From MCP to Agentic MCP
The original MCP provided:
- Model fallback
- Endpoint routing
- Execution retries
- Schema and output validation
Agentic MCP builds on this foundation by introducing agent roles that reason, debate, and adapt:
- Agents act as routers, critics, validators, or planners
- Each decision involves reasoning cycles, escalation logic, or goal-based overrides
- Coordination is traceable, modular, and memory-aware
System Architecture
[User Input]
↓
[Coordinator Agent]
↓
[Planner Agent] → [Model Selector Agent] → [Executor Agent]
↓ ↘
[Critic Agent] ← [Validator Agent]
↓
[Finalizer Agent] → Response
Each role operates independently or in concert, using the A2A Protocol for structured communication.

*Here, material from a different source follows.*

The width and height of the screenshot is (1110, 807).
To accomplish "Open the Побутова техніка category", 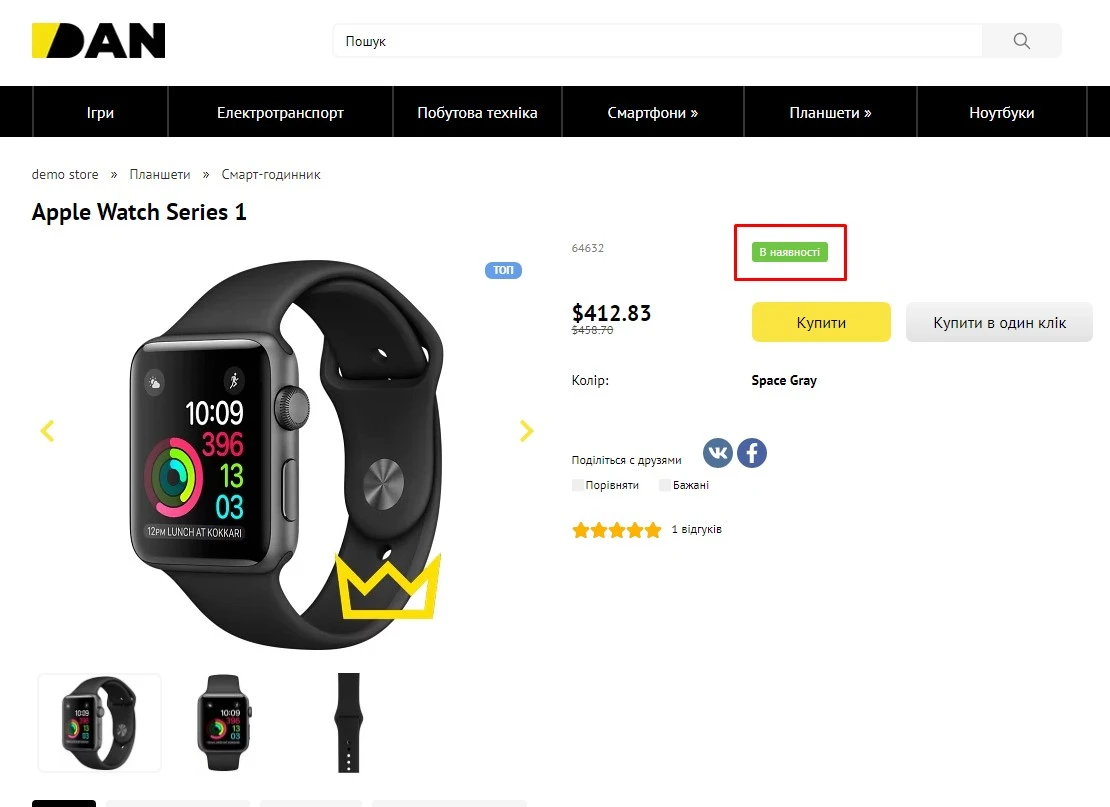I will click(x=477, y=112).
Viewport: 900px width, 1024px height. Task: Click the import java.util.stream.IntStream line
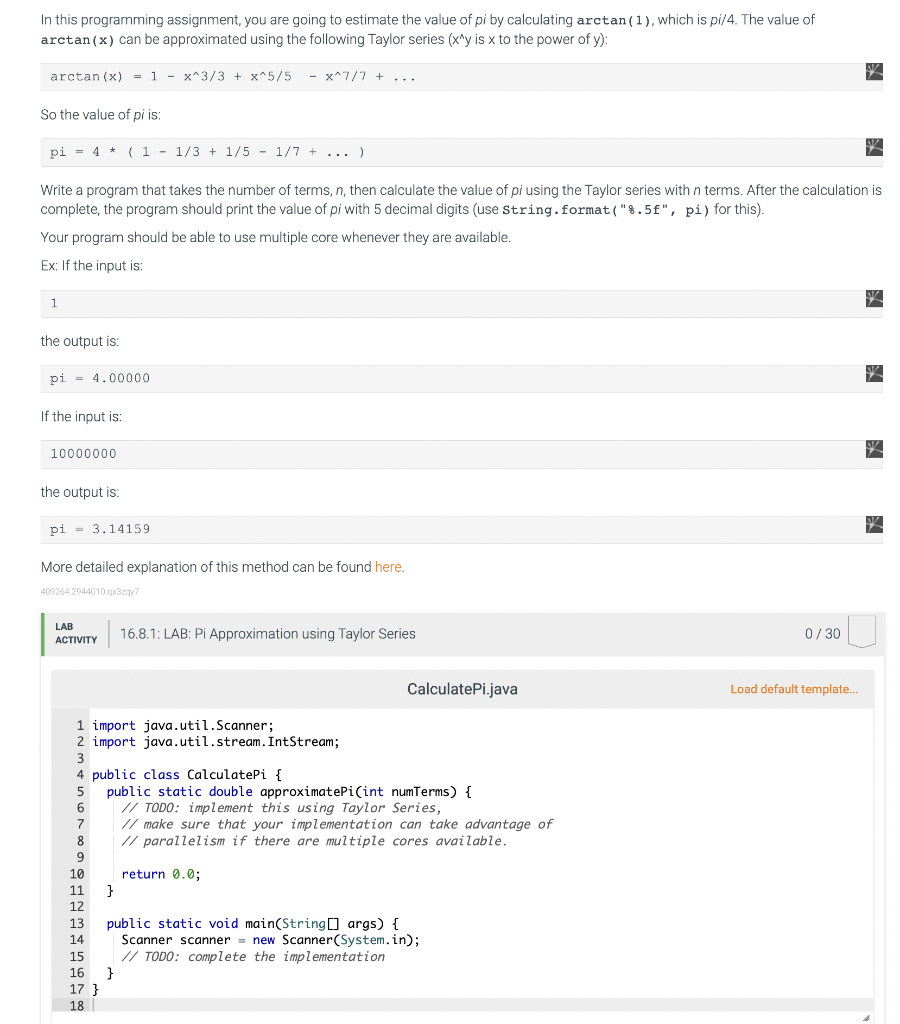click(216, 742)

Logs, reasoning states, and decisions are preserved throughout the process.
Agent Roles
- Planner: Breaks the task into subtasks, goals, or tool calls
- Model Selector: Chooses the best model based on performance, cost, or historical metrics
- Executor: Runs the model or chain
- Critic: Reviews output, checks coherence or factuality
- Validator: Enforces schema compliance, policy rules, or safety constraints
- Finalizer: Refines and formats the final output for delivery
Agents can be retrained, customized per project, or deployed dynamically based on request complexity.
Runtime Behavior
- Agents can operate in parallel or chained sequences
- Logs are preserved per agent, per decision
- Memory systems track prior outcomes, improving future routing
- Results include a reasoning graph, not just the final response
Example Workflow
Prompt: "Generate a comparison between open-source TTS models."
Execution:
Planner breaks the task into:
- Fetch specs
- Summarize academic papers
- Generate pros/cons list
Selector Agent:
- GPT-4 for summarization
- Claude for tone
- Internal DB for specifications
Critic Agent detects hallucinations, requests rerun for verification
Finalizer formats result into markdown with bullet points
Technical Foundation
- Each agent is deployed via TensorOne Serverless Endpoints
- Cluster memory volumes store intermediate state and long-term context
- TensorOne Evals provide performance benchmarking and fallback analysis
- The core MCP engine remains the backend, now agent-controlled
Research Focus Areas
- Meta-reasoning: Agents evaluating their own or others' routing decisions
- Negotiation protocols: Resolving disagreements between agent outputs
- Cost-aware orchestration: Dynamic trade-offs between latency, quality, and cost
- Persona-driven execution: Agents with distinct styles, preferences, or biases
Why It Matters
Static routing is no longer sufficient in multi-model, multi-agent systems.
Agentic MCP brings intent, adaptability, and auditability to model coordination - allowing agents to not only execute but reason about how execution should happen.